Guatemalan officials have publicly acknowledged efforts to coordinate with the U.S. to receive hundreds of children currently held in U.S. facilities.
The Honduran government posted on X Sept. 1 that it had initiated efforts to coordinate the “safe return of minors deported from the United States.”
While the Salvadoran government has not released public communications about the repatriation of children from the U.S., Olivares pointed to the coordination between the two governments earlier this year, when hundreds of Venezuelan migrants in the U.S. were sent to a notorious mega-prison in El Salvador.
“It’s worrisome that they have a very close relationship,” Olivares said
Meanwhile, two localized cases are playing out in Illinois and Arizona.
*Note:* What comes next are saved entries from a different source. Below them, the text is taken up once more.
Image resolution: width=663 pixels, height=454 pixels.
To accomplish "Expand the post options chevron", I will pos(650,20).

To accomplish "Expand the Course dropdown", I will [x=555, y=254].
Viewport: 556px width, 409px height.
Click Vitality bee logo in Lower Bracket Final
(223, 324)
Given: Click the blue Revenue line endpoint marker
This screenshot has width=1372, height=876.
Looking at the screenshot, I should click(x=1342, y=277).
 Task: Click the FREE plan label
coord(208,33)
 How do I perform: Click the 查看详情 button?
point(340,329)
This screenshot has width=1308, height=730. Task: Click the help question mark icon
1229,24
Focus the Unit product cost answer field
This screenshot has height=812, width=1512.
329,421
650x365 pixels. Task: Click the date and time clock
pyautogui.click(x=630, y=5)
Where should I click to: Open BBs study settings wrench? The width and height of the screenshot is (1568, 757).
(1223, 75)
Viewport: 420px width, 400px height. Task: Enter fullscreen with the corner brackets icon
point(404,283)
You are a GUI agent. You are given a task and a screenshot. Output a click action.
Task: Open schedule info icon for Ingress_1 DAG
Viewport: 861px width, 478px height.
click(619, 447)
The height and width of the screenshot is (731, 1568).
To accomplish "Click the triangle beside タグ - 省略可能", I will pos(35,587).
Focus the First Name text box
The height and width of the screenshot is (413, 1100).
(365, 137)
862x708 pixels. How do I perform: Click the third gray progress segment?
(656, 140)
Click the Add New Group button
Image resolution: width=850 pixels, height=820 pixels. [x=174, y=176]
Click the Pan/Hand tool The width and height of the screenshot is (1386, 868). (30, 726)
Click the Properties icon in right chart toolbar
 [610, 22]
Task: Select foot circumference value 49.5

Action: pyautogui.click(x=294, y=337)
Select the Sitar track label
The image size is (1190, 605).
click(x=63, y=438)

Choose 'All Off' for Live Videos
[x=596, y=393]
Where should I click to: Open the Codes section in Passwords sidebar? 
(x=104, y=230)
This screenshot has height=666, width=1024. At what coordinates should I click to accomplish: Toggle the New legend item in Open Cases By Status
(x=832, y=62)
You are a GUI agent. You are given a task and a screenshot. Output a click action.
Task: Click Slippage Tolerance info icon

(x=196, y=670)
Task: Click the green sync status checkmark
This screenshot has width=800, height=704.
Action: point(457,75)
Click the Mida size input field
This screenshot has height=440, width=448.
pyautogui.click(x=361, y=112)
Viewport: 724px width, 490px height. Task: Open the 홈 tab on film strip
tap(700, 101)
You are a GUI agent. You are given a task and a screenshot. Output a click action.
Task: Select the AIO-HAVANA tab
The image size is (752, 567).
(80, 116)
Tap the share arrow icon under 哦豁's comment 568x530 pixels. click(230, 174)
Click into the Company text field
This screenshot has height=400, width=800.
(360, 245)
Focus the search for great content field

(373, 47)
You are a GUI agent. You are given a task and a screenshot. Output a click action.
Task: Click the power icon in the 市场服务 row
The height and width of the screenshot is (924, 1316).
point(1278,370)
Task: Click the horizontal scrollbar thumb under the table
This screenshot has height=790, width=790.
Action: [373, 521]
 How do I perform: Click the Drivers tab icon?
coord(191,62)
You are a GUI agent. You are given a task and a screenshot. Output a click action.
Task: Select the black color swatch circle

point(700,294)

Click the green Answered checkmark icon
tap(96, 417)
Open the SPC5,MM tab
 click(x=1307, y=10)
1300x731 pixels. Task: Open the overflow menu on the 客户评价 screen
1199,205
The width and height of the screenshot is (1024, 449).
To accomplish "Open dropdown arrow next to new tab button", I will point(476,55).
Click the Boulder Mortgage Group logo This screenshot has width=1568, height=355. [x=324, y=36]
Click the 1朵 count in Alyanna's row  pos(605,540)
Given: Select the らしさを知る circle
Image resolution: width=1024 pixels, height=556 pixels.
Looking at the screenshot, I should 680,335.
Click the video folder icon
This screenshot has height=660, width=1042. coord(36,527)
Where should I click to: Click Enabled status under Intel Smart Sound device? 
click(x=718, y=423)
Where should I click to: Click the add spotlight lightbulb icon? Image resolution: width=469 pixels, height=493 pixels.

On Thursday, a federal judge in Arizona temporarily blocked the Trump administration from removing dozens of Guatemalan and Honduran children living there in shelters or foster care. Similarly, a federal judge stopped the removal of Guatemalan children in Illinois, and a hearing is set for Tuesday.
“These are children who are literally here without without a parent, and very vulnerable,” said Laura Smith, executive director of the Children’s Legal Center in Chicago and an attorney on the Illinois case, who also got word from a facility shortly after Labor Day that immigration officials were readying to take custody of Honduran children. “So I am surprised by the administration’s attacks.”
The move to deport unaccompanied children comes amid broader efforts to strip away protections for young immigrants. For instance, the Administration has sought to end funding for lawyers who represent unaccompanied children. It is also seeking to end a decades-old agreement that requires minimum standards of care for children held in detention.